▶ [Passage to read]:

Content starts

Nelson does have some concerns about the impact of Measure 37 on the preservation of vineyard lands, simply because “wine land could get priced out by developers” when people want to build “on hillsides with nice views,” precisely the kind of property best suited for vineyards. Even if vineyard land is going for $40,000 an acre, “no way vineyard [owners] can fight off the houses” with land going at $25,000 for a quarter-acre. Suddenly, after Measure 37, “there’s almost no protection.”
Some other shadows have appeared on the sunny landscape of prosperity generated by all this new business and activity. Right now, Territorial Road, the main artery traversing most of the area’s major vineyards and wineries, is a narrow two-lane blacktop with, in some places, notable problems in road slumping and rough surfaces. The road also carries farm equipment, log trucks and commuting residents. How much longer can it continue in its present condition? How long can we delay action before a poor surface and too much traffic result in tragic consequences?

Content ends

▶ [Apply what you read]:
1 - In the vineyard passage, why does Nelson worry that Measure 37 threatens vineyard lands? Answer in one to three sentences.
2 - According to the vineyard passage, what kinds of traffic does Territorial Road carry besides vineyard and winery business? Name every kind.
3 - What price for a quarter-acre of land for houses does the vineyard passage give?

▶ [Collected data]:
Content starts

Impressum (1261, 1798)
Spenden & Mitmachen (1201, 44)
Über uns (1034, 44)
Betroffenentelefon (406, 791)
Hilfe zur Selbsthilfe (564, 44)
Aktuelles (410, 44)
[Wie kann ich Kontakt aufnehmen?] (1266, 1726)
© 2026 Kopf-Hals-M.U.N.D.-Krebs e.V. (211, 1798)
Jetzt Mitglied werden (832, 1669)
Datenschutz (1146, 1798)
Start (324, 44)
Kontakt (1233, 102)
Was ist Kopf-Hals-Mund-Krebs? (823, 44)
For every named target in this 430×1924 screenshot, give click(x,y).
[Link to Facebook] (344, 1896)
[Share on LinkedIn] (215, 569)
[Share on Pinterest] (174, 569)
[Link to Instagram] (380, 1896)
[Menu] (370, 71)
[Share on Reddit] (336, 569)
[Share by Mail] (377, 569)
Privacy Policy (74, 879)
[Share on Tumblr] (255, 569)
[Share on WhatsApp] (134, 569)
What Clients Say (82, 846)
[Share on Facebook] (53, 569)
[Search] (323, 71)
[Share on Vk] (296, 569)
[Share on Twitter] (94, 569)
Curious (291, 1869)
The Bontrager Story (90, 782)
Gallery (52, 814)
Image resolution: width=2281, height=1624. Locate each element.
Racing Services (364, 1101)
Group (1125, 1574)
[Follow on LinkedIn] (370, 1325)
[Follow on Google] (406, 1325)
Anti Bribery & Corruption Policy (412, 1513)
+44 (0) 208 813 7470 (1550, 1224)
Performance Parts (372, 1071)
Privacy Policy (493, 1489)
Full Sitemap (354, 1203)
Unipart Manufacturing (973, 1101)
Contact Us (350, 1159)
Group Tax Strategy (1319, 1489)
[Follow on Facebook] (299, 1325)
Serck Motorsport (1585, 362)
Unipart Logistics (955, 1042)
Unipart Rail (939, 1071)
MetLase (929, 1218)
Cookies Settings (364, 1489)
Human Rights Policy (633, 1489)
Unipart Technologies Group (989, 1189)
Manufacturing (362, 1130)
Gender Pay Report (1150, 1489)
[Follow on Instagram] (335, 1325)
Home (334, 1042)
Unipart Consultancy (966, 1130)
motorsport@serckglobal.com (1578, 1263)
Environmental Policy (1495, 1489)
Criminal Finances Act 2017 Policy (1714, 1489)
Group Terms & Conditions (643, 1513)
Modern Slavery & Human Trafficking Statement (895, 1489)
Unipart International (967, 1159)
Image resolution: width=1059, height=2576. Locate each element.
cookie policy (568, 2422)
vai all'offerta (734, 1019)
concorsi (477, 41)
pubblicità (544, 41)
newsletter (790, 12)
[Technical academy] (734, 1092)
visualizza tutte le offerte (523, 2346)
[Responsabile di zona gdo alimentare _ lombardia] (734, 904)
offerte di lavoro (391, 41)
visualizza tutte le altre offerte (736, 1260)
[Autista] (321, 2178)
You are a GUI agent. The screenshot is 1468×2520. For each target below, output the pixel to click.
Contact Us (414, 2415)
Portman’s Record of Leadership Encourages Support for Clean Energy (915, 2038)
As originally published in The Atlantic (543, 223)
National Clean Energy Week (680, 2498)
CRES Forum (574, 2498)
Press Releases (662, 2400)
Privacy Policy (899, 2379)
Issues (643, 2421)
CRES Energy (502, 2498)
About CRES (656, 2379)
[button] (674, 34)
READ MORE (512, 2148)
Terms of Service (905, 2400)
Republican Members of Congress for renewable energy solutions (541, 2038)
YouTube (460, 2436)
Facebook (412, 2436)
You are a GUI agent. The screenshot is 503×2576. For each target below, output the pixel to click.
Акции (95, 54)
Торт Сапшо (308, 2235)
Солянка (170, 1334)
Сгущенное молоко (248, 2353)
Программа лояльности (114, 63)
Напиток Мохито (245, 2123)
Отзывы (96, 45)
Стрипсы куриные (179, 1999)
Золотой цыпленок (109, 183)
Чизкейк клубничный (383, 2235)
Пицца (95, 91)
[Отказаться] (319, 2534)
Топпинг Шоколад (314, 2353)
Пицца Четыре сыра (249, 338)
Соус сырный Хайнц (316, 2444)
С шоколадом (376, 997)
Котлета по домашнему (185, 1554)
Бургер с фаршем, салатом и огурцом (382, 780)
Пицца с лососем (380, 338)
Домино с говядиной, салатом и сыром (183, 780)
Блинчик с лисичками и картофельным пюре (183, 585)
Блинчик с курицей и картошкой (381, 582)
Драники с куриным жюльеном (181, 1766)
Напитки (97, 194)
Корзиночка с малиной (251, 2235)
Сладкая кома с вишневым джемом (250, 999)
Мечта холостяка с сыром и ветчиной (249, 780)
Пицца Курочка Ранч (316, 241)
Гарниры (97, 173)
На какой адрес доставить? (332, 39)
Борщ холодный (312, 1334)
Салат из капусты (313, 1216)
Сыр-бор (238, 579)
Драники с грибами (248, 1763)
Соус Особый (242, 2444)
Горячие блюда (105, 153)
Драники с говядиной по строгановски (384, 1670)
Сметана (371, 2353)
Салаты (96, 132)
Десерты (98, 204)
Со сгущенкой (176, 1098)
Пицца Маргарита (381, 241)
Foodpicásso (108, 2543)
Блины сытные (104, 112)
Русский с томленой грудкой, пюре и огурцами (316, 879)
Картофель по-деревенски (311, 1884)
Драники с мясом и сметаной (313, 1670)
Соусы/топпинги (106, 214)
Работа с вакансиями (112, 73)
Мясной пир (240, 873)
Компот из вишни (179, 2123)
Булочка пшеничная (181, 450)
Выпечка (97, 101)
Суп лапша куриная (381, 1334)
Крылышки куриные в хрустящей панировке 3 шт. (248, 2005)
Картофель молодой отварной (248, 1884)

Content ends

▶ [Numbered answers]:
1 - Developers could price out wine land, because people want to build houses on hillsides with nice views, which is exactly the kind of property best suited for vineyards. Vineyard land selling at $40,000 an acre cannot compete with house lots going for $25,000 a quarter-acre, and after Measure 37 there is almost no protection.

2 - Farm equipment, log trucks and commuting residents.

3 - $25,000.